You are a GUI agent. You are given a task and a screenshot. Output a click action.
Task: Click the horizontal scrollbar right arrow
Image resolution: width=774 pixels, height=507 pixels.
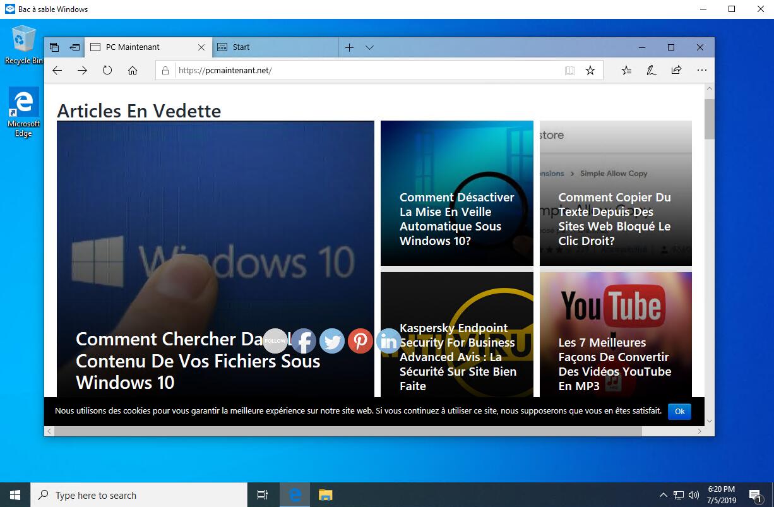[x=700, y=431]
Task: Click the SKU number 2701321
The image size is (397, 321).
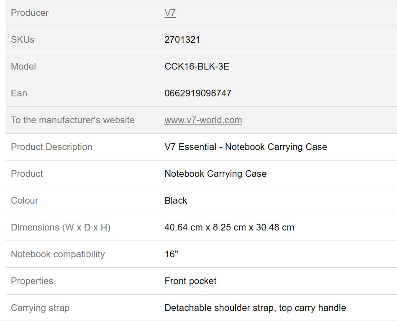Action: (x=182, y=40)
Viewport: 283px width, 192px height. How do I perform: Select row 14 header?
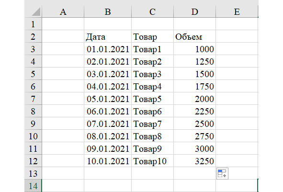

□ □ □

§ Task details:
Every entry above should be restated word for word, with the images left out.

§ Completed task:
You are a GUI agent. You are given a task and a screenshot. Output a click action.
Task: Click the horizontal scrollbar right arrow
Image resolution: width=774 pixels, height=507 pixels.
[x=700, y=431]
Task: Click the SKU number 2701321
The image size is (397, 321).
Action: (x=182, y=40)
Viewport: 283px width, 192px height. How do I perform: Select row 14 header?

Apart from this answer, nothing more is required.